A crispy, fresh vegetarian salad to use up those winter vegetables

  • Cooking Time Ready in 20-30 minutes
  • Skill Level Easy
  • Servings Serves 4
Nutrition per serving
  • Kcalories

    450

  • Protein

    16g

  • Carbs

    30g

  • Fat

    31g

  • Saturates

    14g

  • Fibre

    3g

  • Sugar

    0g

  • Salt

    1.67g

Ingredients
  • 1 x 170g ready-to-bake garlic bread
  • 2 heads of chicory
  • 2 celery sticks, cut into thin diagonal slices
  • 1 bunch of radishes, trimmed and quartered
  • 50g shelled walnuts or pecans, toasted and roughly chopped
  • 2 red-skinned eating apples, cored and cut into slim wedges
  • 175g Stilton (or any leftover cheese)
  • 4-5 tbsp ready-made honey and mustard dressing, to serve
Directions
  1. Preheat the oven and cook the garlic bread according to packet instructions.
  2. While the bread is in the oven separate the chicory into leaves and toss in a large bowl with the celery, radishes, nuts and apples. Crumble the stilton in large chunks over the top.
  3. To finish the salad, cut half the garlic bread into the marked slices. Cut the remainder into chunks and toss into the salad with as much dressing as you like. Serve with the remaining garlic bread on the side.

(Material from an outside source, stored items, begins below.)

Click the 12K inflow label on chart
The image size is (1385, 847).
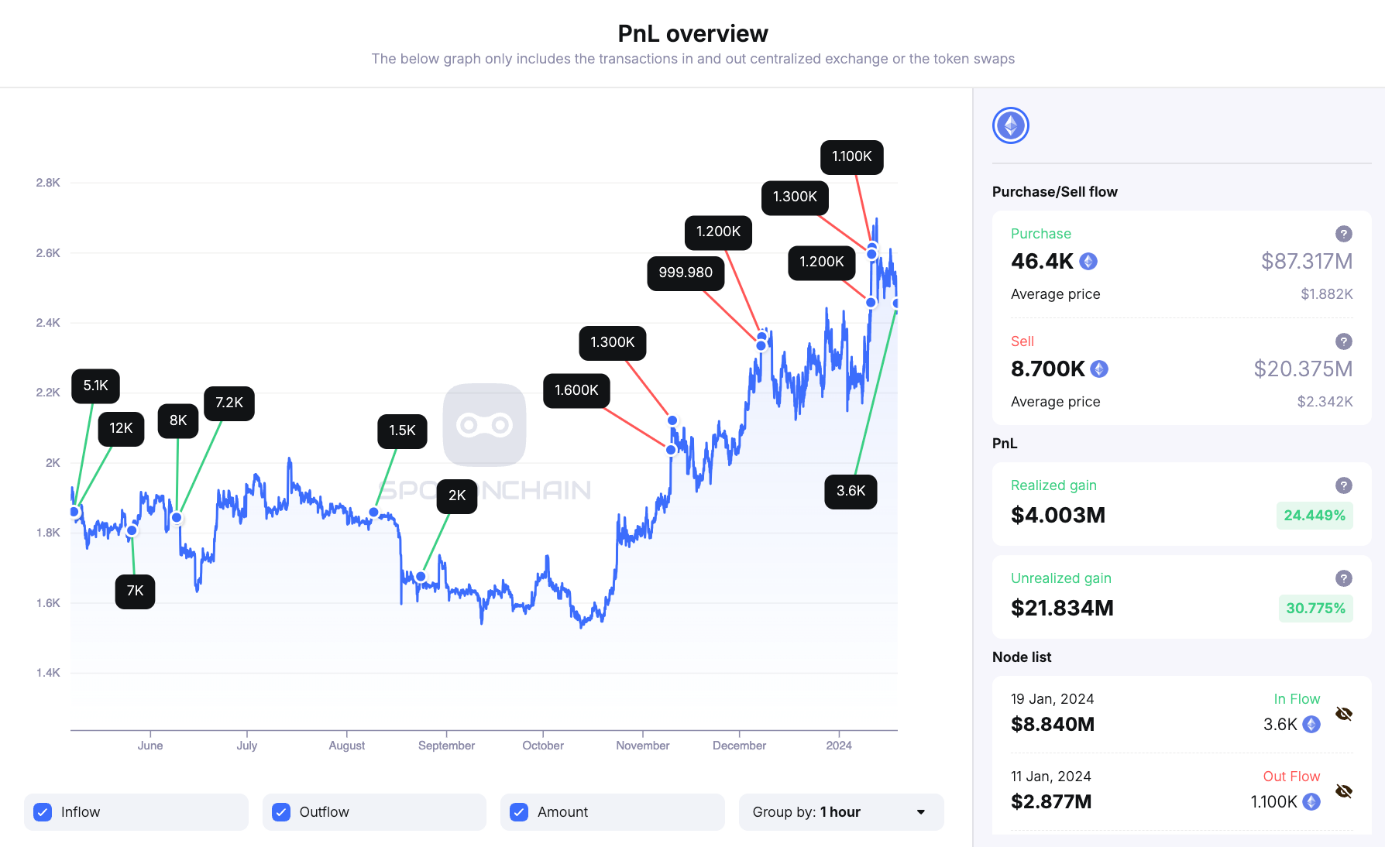pos(121,428)
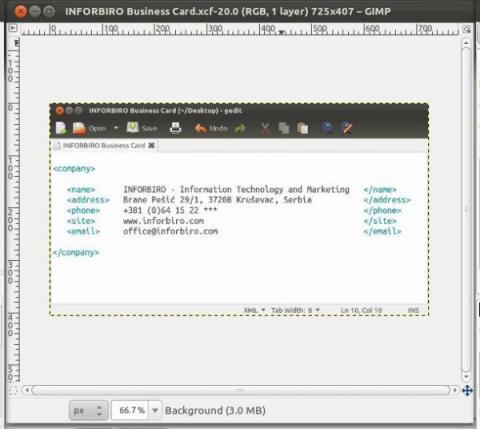Open the px units dropdown
This screenshot has width=480, height=429.
click(89, 410)
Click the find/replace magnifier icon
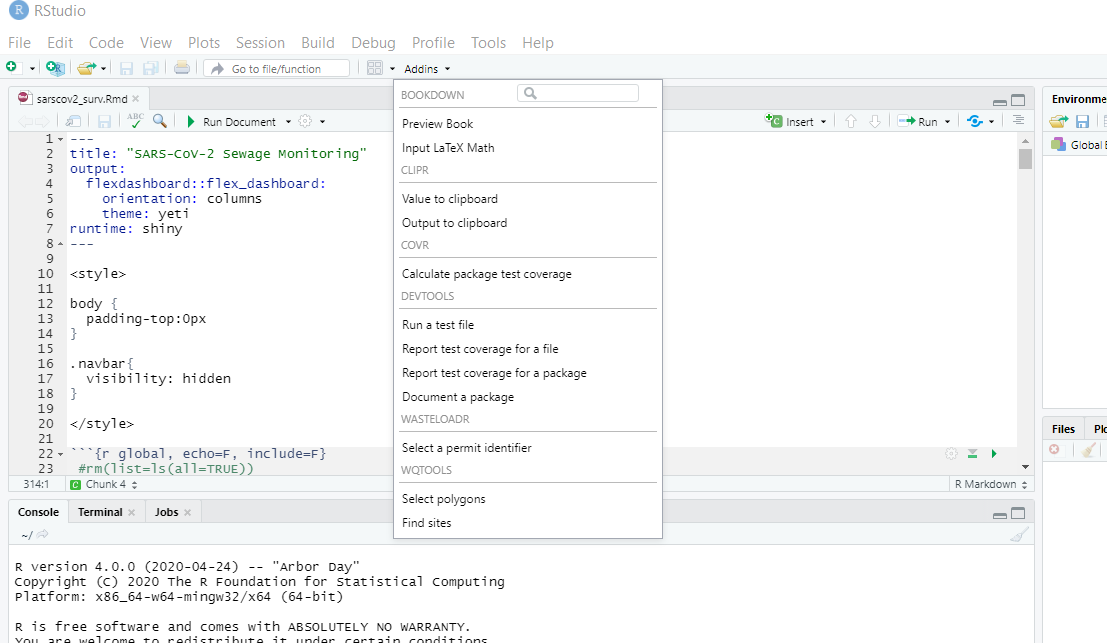Viewport: 1107px width, 643px height. coord(160,121)
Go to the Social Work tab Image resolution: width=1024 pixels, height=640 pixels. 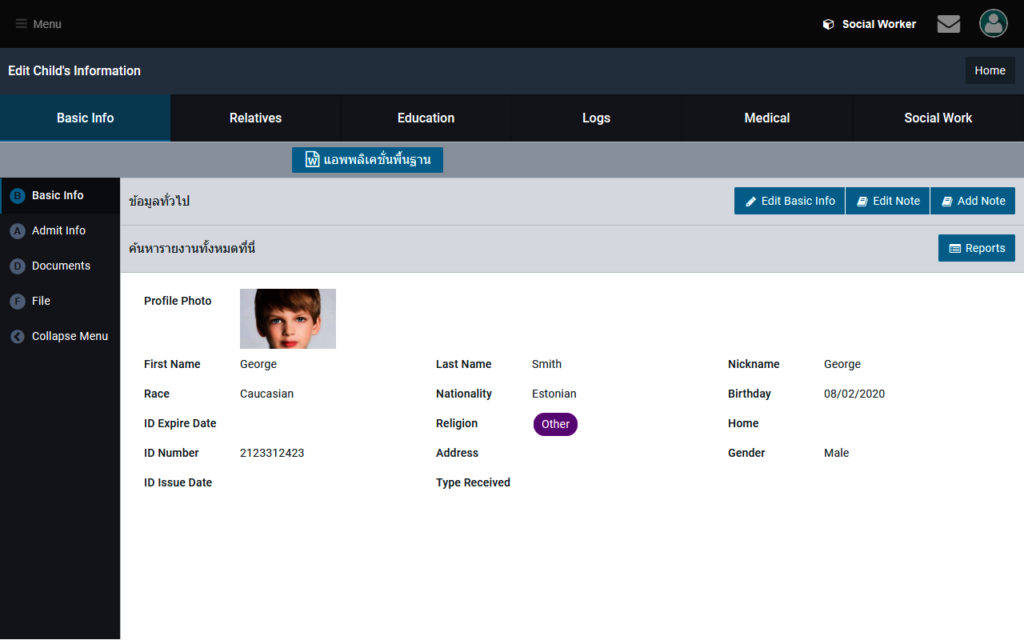pyautogui.click(x=938, y=118)
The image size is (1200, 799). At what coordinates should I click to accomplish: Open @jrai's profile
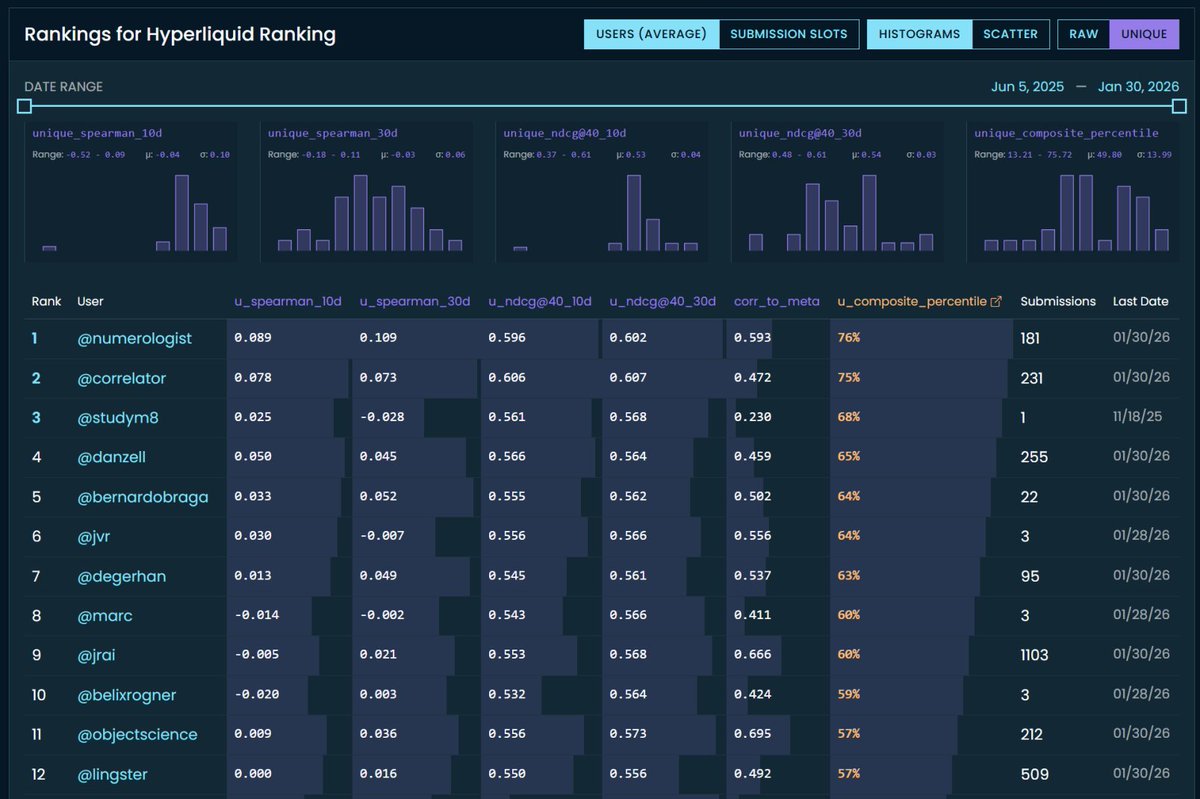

Roasted Squash Salad With Creamy Homemade Labneh


Labneh is a mascarpone-like strained yogurt - serve with sweet roasted pumpkin, pomegranate and leaf salad

  • Cooking Time Prep 20 mins
    Cook 40 mins
  • Skill Level Easy
  • Servings Serves 6
Nutrition per serving
  • Kcalories

    273

  • Protein

    8g

  • Carbs

    23g

  • Fat

    16g

  • Saturates

    8g

  • Fibre

    4g

  • Sugar

    17g

  • Salt

    0.6g

Ingredients
  • 600g Greek yogurt
  • 1 fat butternut squash
  • 3 tbsp olive oil
  • 1 tbsp pomegranate molasses
  • 1 tbsp clear honey
  • 2 tbsp red wine vinegar
  • 50g mixed baby leaves (or wild rocket, pea shoots or beet leaves)
  • 1 small red onion, finely chopped
  • seeds from 1 pomegranate (or 110g tub ready-prepared pomegranate seeds), or small handful redcurrants
Directions
  1. The day before, line a bowl with muslin. (If you don't have any muslin, line a sieve with a new J-cloth and set it over a bowl.) Stir ½ tsp salt into the yogurt. Tip into the muslin, then bring the edges together to form a tight bundle, tie with string and hang over the bowl (or simply tip into the J-cloth lined sieve). Put in the fridge for 24-36 hrs to drain. You should be left with a firmer, soft cheese-like substance. Keep chilled until ready to serve.
  2. Heat oven to 200C/180C fan/gas 6. Trim the top and bottom of the squash. Slice into 1in-thick rounds, halving any huge ones-you'll need at least 6 slices. Where there are seeds, scrape out with a teaspoon. Brush with 2 tbsp of the oil, season and roast for 30-40 mins on baking sheets, turning halfway, until tender. Leave at room temperature until ready to serve.
  3. Spread a round base of labneh on 6 plates and divide the squash slices between them. Mix the remaining oil with the pomegranate molasses, honey, vinegar and seasoning, then toss with the salad leaves and onion. Divide between the plates, then scatter with pomegranate seeds or redcurrants.